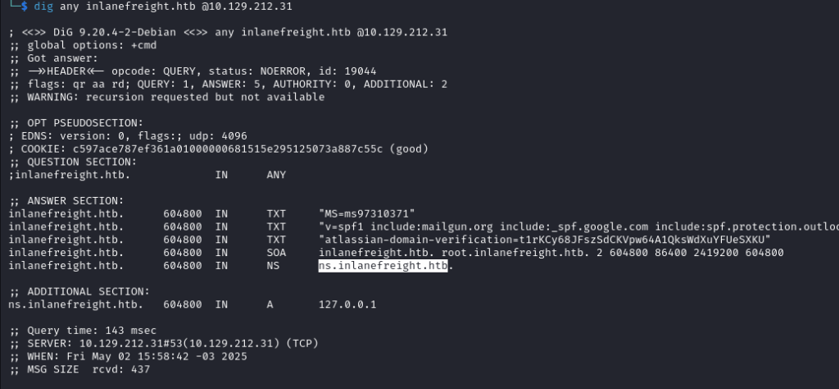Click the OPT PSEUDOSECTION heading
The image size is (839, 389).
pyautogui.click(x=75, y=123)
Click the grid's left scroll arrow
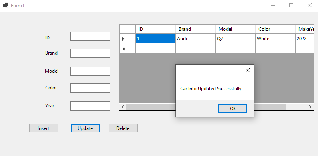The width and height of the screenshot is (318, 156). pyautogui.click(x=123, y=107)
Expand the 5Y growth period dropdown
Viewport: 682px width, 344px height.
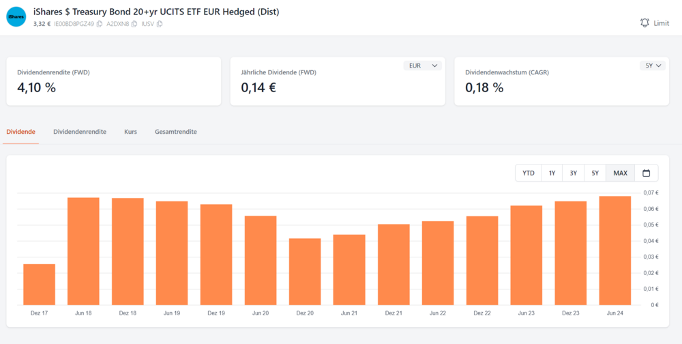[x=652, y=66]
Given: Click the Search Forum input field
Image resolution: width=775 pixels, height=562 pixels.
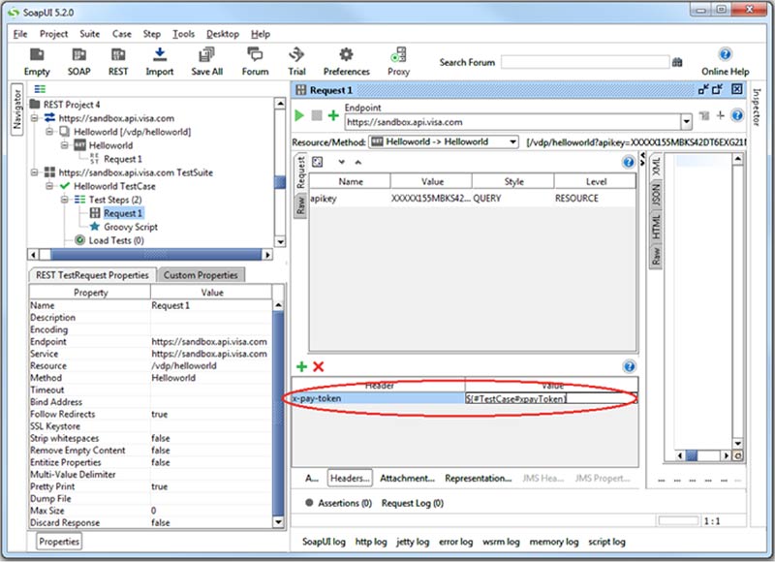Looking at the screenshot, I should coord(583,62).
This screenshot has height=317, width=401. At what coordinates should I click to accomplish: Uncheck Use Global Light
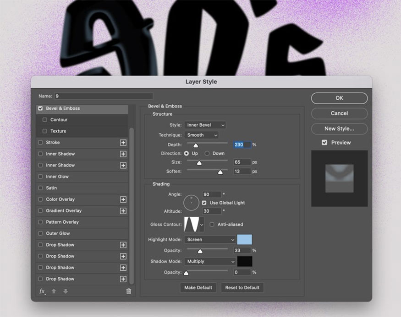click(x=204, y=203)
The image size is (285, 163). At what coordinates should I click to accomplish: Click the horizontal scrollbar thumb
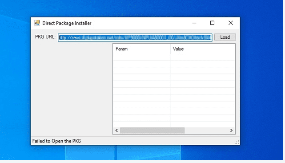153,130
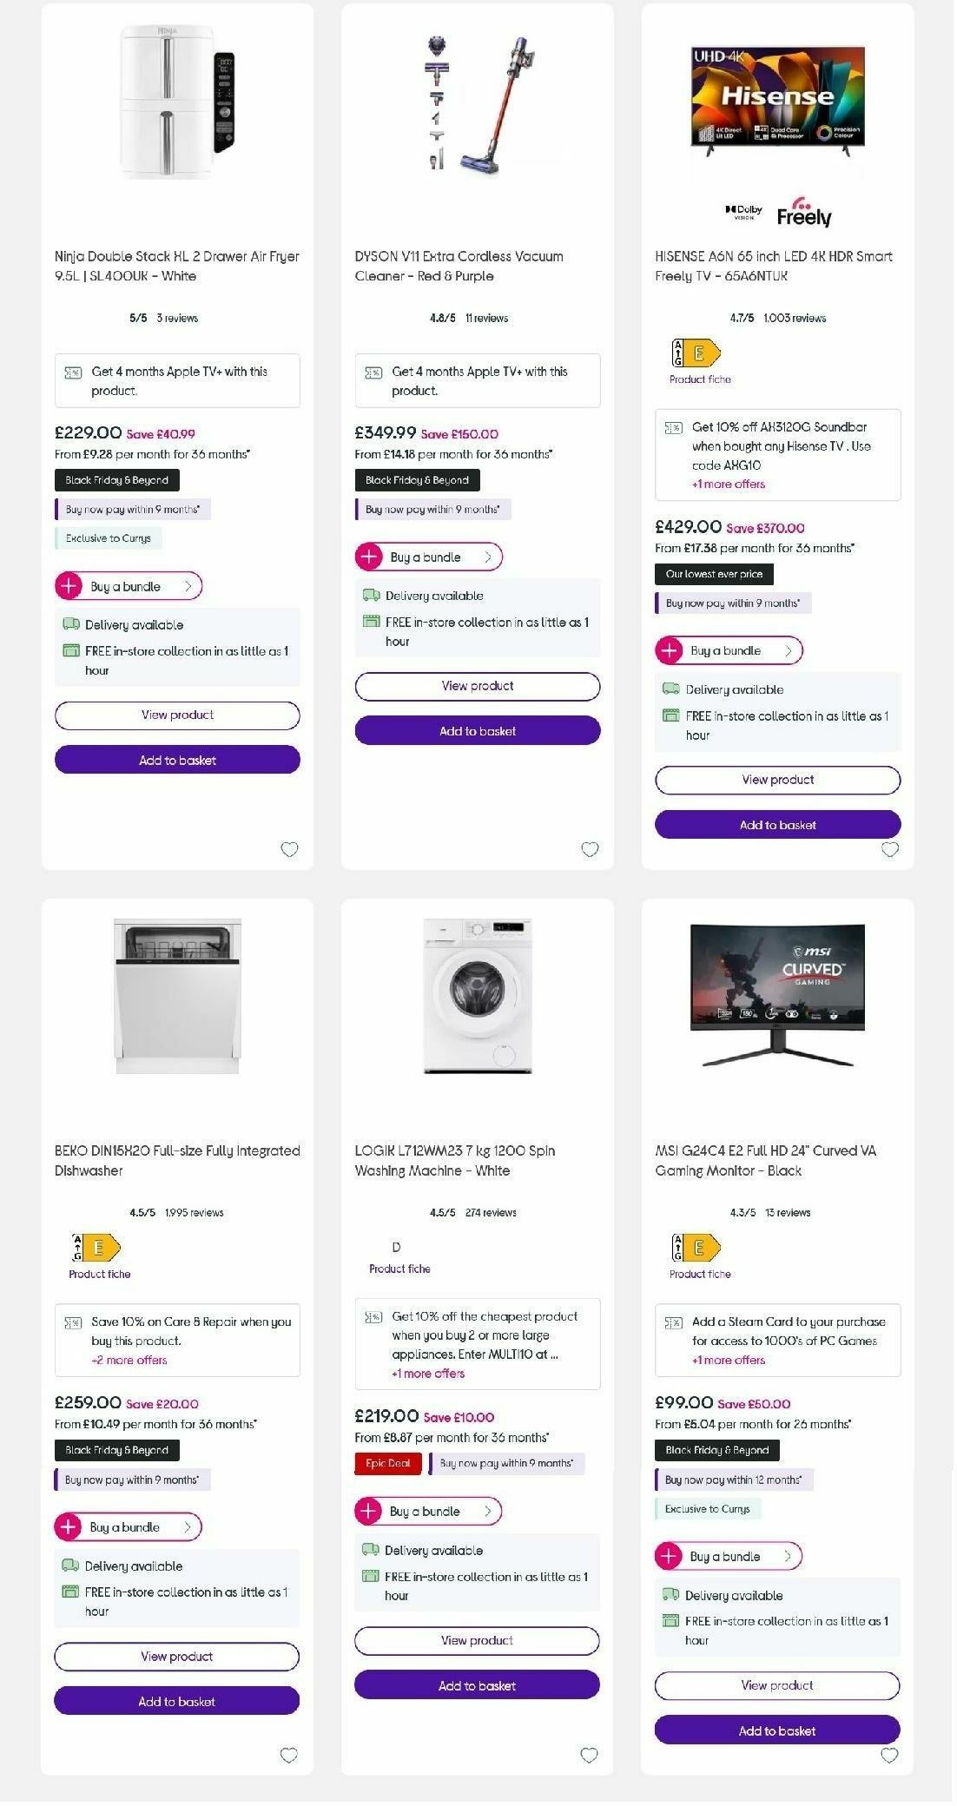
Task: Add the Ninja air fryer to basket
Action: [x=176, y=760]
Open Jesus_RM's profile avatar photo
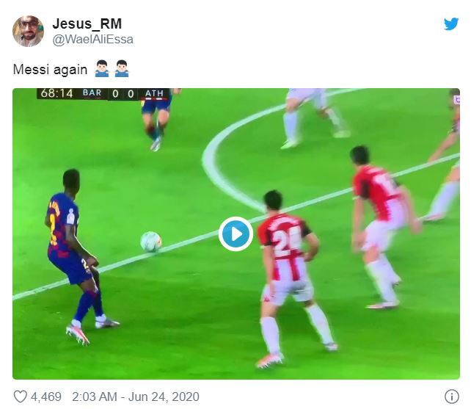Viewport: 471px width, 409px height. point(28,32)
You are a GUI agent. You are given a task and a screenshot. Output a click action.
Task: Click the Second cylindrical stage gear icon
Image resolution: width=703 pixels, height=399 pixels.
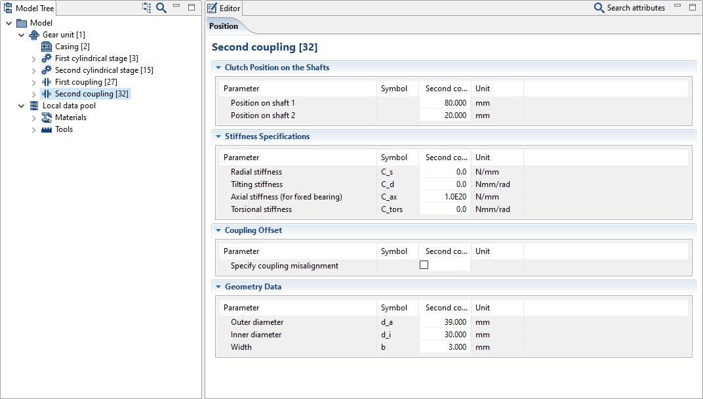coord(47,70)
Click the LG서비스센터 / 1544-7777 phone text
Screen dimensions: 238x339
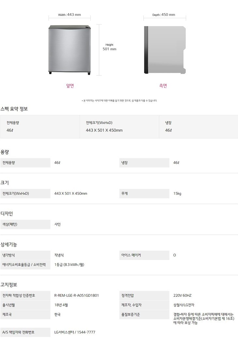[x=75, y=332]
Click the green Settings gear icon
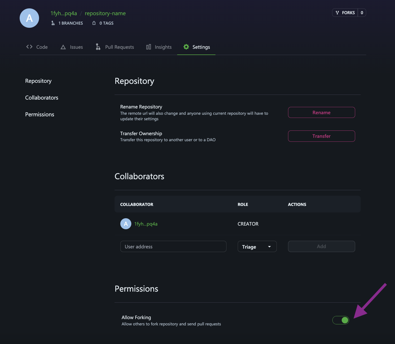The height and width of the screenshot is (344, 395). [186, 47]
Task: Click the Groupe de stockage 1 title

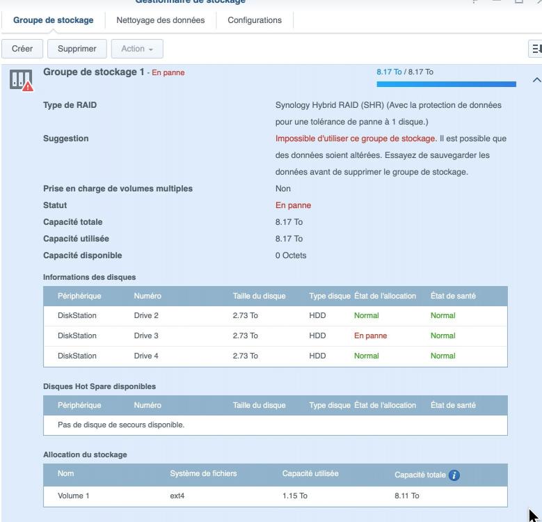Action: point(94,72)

★ ★ ★ ★ ★

### DIRECTIONS
Please write out exactly the lines starting at the one that contains "You are a GUI" and ending with the final line of the entries, both ends included. Do not write out any pictures.

### RESPONSE
You are a GUI agent. You are given a task and a screenshot. Output a click action.
Task: Click the Second cylindrical stage gear icon
Image resolution: width=703 pixels, height=399 pixels.
coord(47,70)
Click the LG서비스센터 / 1544-7777 phone text
Screen dimensions: 238x339
[x=75, y=332]
Click the green Settings gear icon
The height and width of the screenshot is (344, 395). [186, 47]
Task: Click the Groupe de stockage 1 title

Action: point(94,72)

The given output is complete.